Ummm…. just to clarify a few things here…..
"Additionally, the 7.62mm caliber design was also dropped after the 1990 model of the M1A. M1As work only off 7.62x50mm NATO ammunition and not on anything else."
That should be 7.62X51mm NATO ammunition, and I apologize for missing the point here…..but… I am missing the point.
The Bayonet Lug…
Springfield actually dropped the bayonet lug prior to the 1994 ban for what other articles I have read describe as a sort of political pre-emption. My M1A is a 1993 pre-ban issue and does not have a bayonet lug, albiet the remainder of the flash supressor and sight assembly is in every other way identical to the M14 version- there is a sort of flat "step" where the lug would normally protrude…possibly remachined?
M14/M1A…..
The M-14's that are semi-automatic only DO have the option to switch with the installation of a "drop-in" selector switch, described in the M14 manual. The "semiautomatic only" models have a "selector switch plug" installed where the selector would go, and it is easily changed out. I had first hand experience with an M-14 in full auto and I agree that it is a useless function, unless maybe if your job is to burn ammo. The conversion from "semi-only" to selective fire was in fact so simple that Springfield Armory had to modify the original design of the M14 receiver and "morph" it into the M1A that we all know and love.
About 10-12 years ago, when Numerich Arms/Gun Parts Corporation still had its walk-in store in West Hurley, NY, I had the opportunity to drool over a TRW manufactured M-14 receiver in their display case, selling for $1595, provided you had a class 3 FFL. It certainly looked to me that all my M1A hardware would fit, except for my stock, which was of newer manufacture and did not have the selector cutout like allot of the recycled furniture.

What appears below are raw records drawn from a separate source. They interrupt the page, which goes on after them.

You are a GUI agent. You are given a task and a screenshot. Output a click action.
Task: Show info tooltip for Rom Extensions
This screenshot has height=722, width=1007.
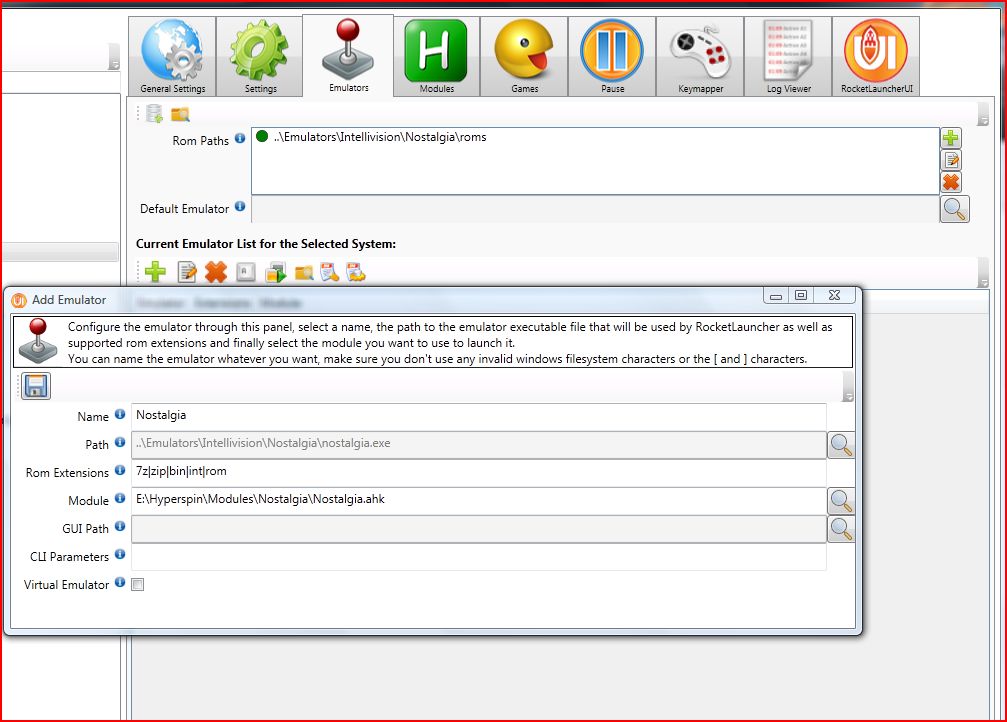120,471
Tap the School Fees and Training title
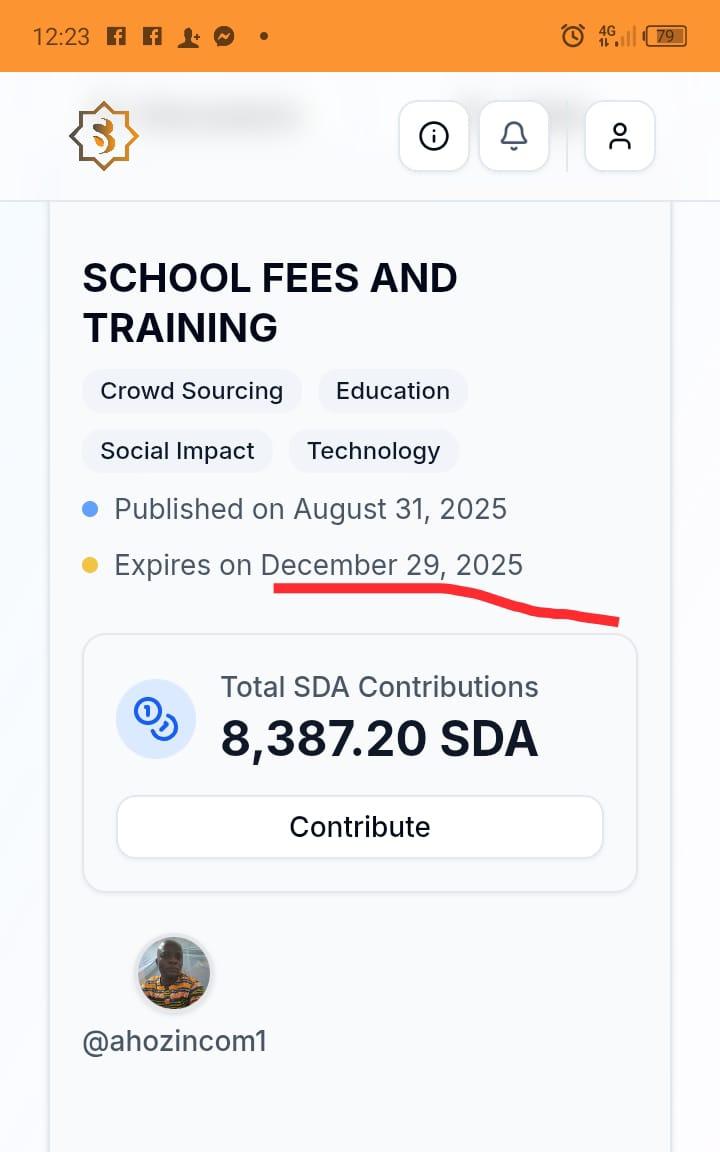Viewport: 720px width, 1152px height. (270, 303)

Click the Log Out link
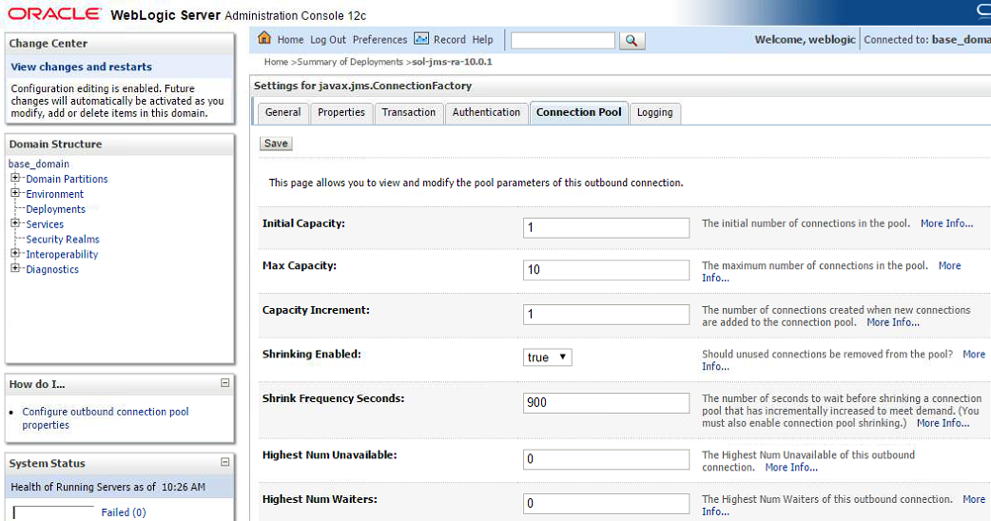tap(328, 40)
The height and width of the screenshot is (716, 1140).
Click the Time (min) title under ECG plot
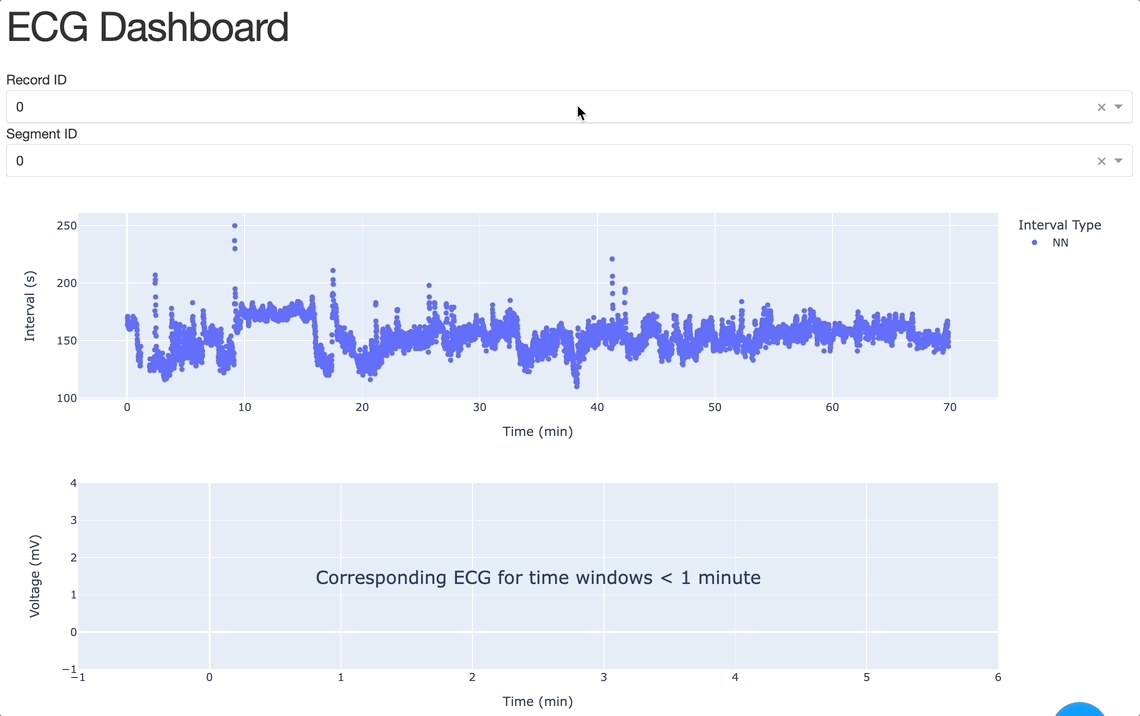pos(538,701)
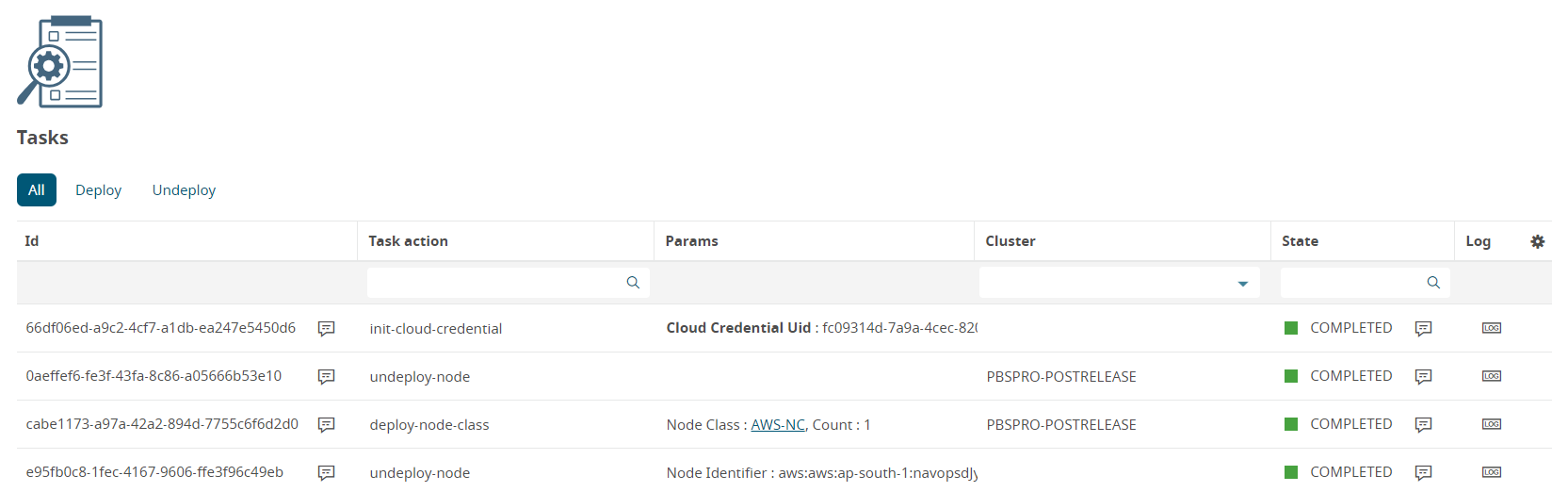
Task: Click search icon in State filter
Action: pyautogui.click(x=1433, y=283)
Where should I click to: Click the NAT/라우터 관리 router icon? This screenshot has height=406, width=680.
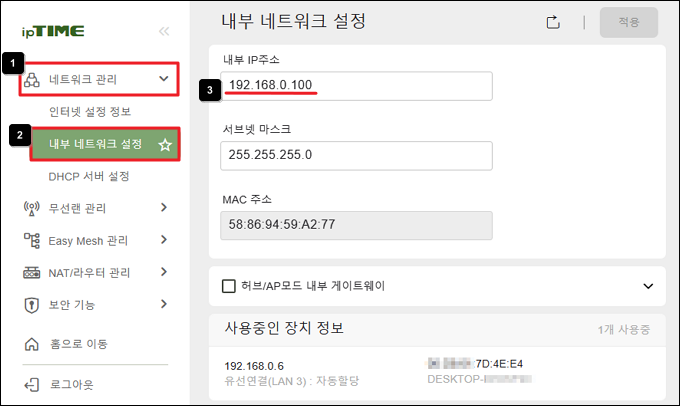pyautogui.click(x=31, y=273)
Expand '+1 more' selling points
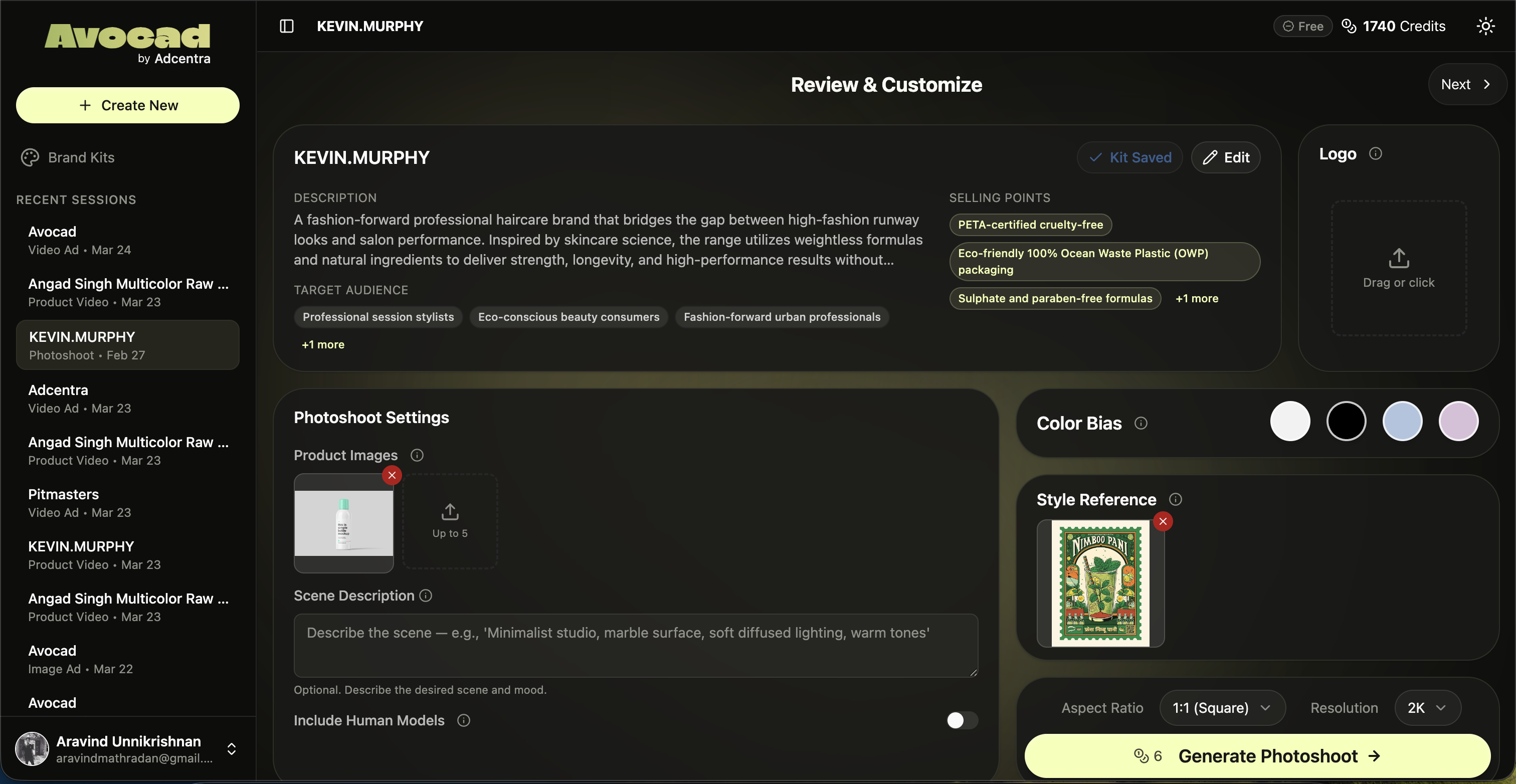1516x784 pixels. 1197,298
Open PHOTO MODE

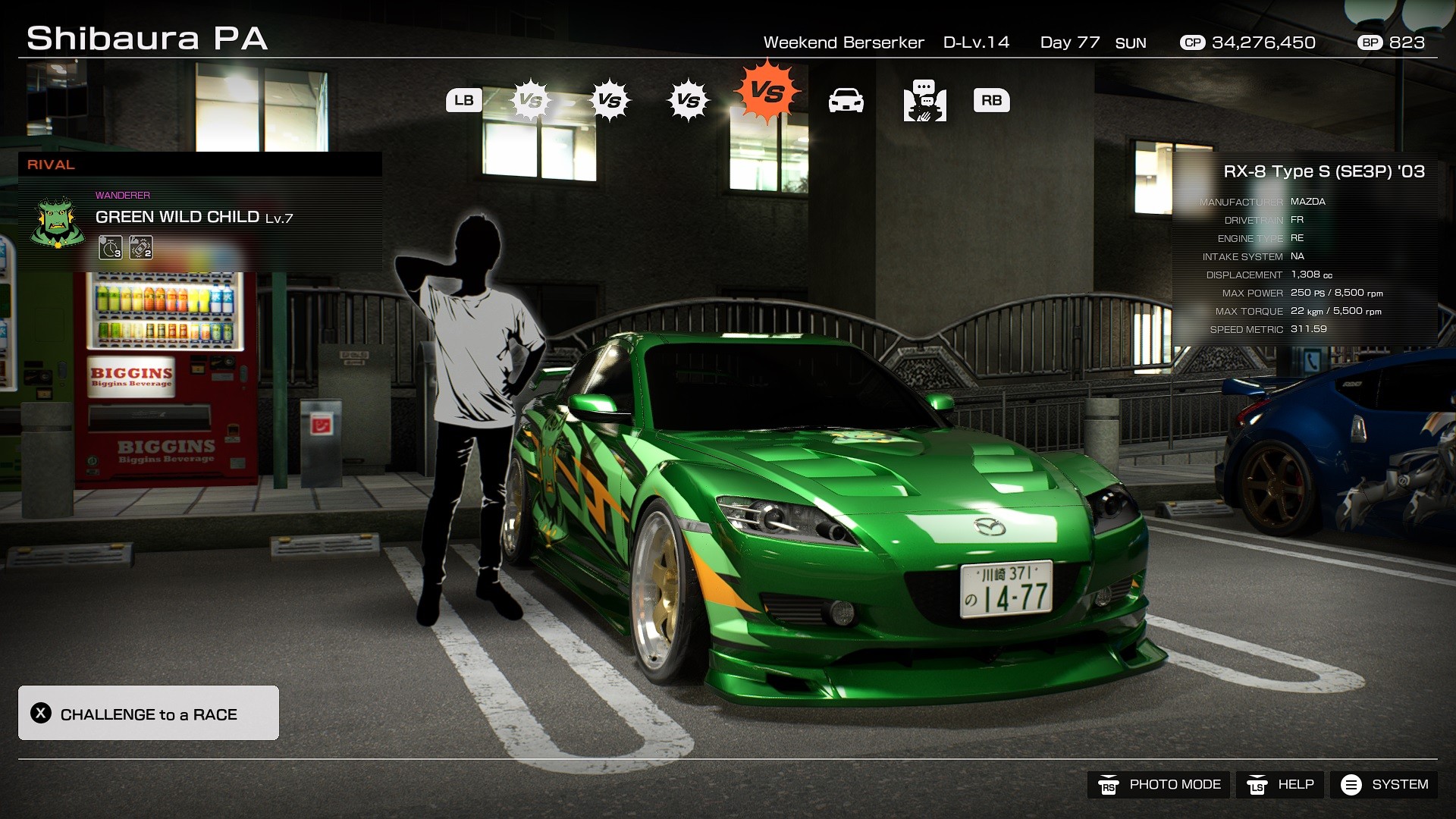click(1158, 785)
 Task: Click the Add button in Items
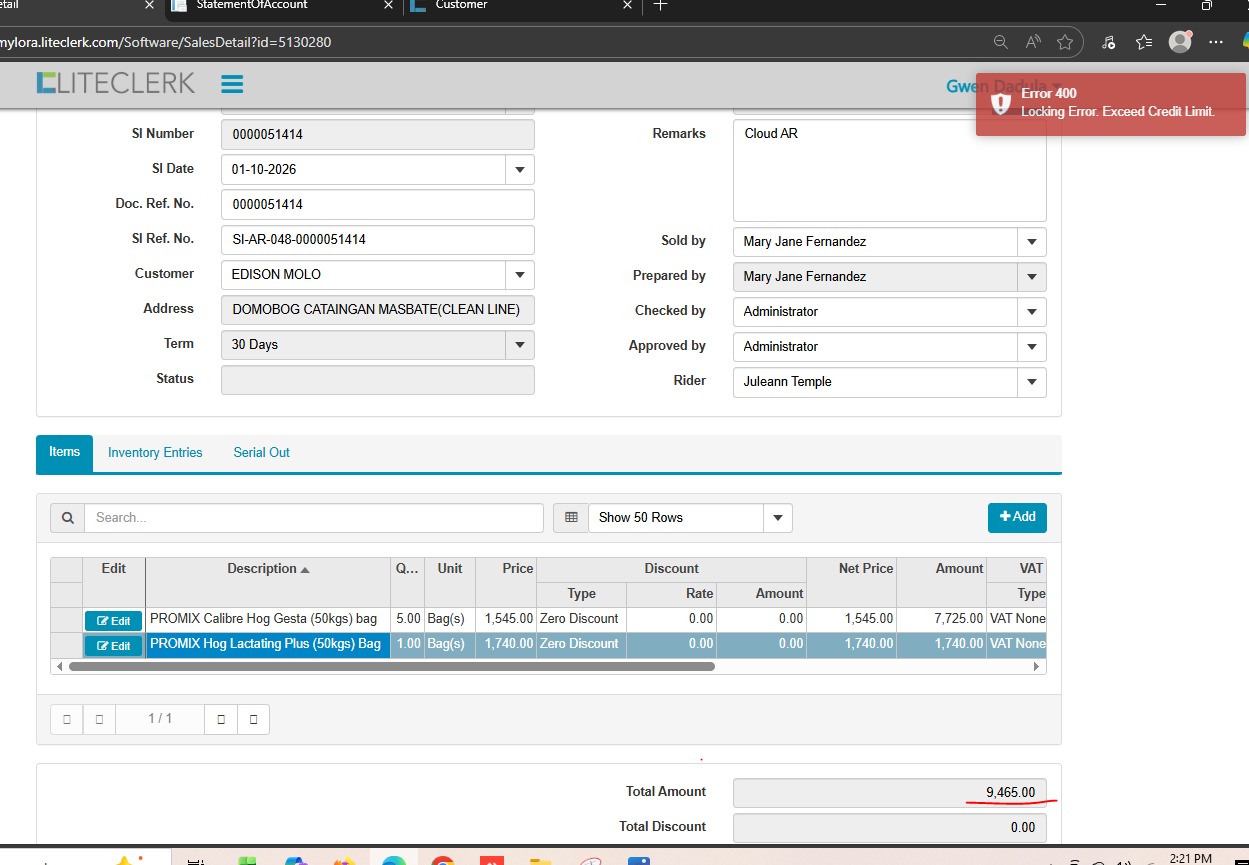[1017, 517]
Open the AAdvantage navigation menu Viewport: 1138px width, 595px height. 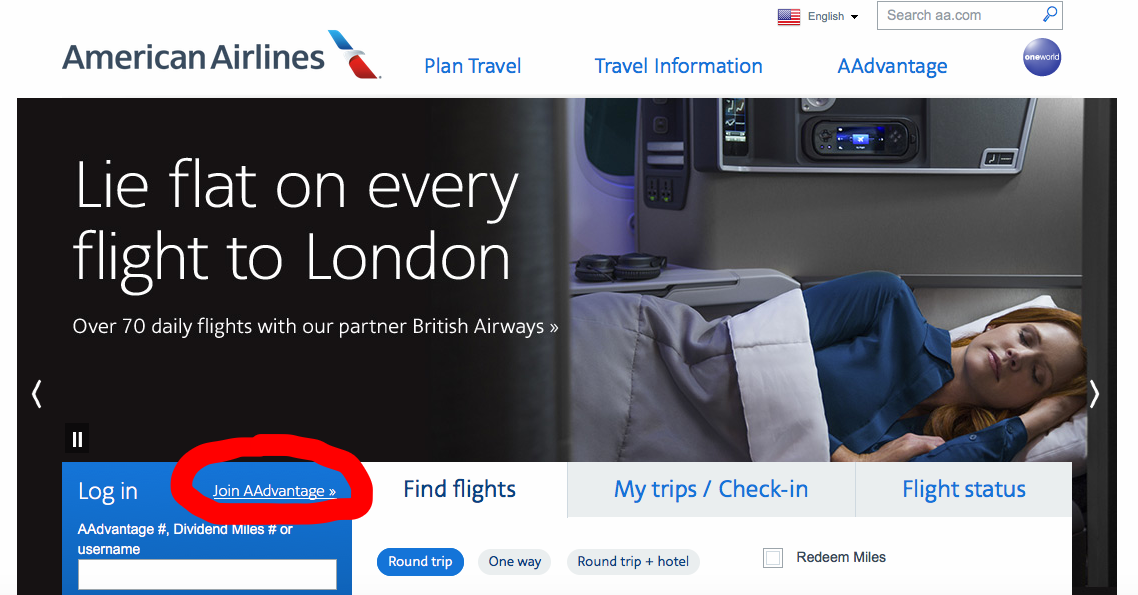pos(892,66)
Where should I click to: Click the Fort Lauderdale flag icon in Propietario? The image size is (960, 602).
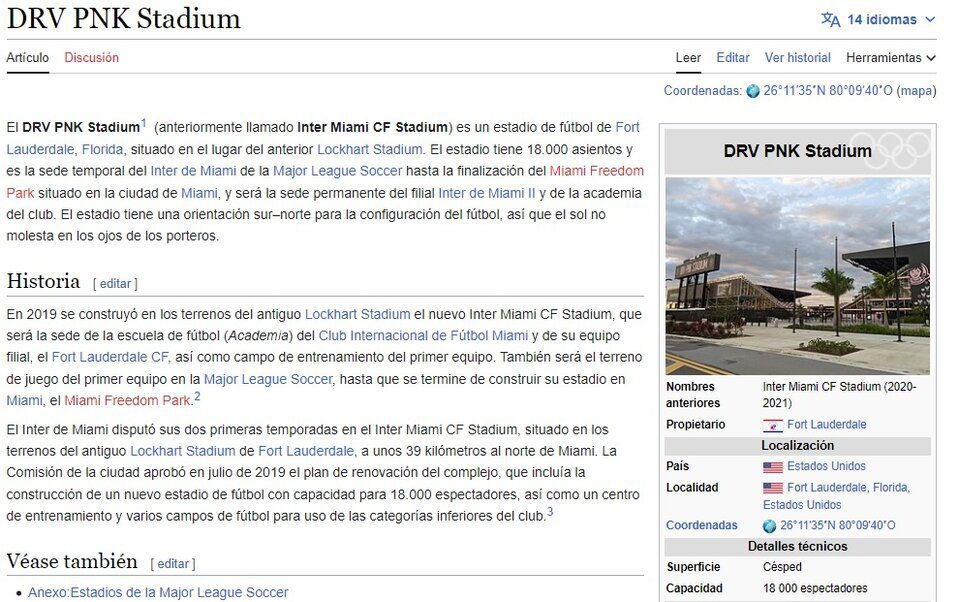pos(772,425)
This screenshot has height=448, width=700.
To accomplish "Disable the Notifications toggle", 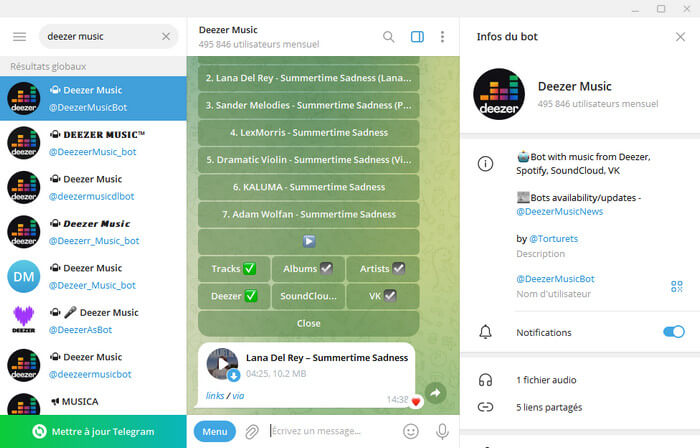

I was not aware that the M14 and M1A sounded differently, and find that very interesting. That must have something to do with the seer being captured by receiver design in the M1A vice the selector switch/plug in the M-14. In most other full/selective fire weapons vs. their semiautomatic only counterparts, it is usually because the autos fire from an open bolt, and the semis are designed to fire from a closed bolt (Thompsons, Uzi's for example). I do not think that you can describe the military parts as costlier though….. My M1A appears (to me at least) to have much higher manufacturing quality applied to its guts than those of the M-14's I have had apart… the springs and operating rods look better, the fit of the trigger group is much tighter….in fact, the whole thing feels much more "snug" than an M-14…… maybe it is a mileage issue?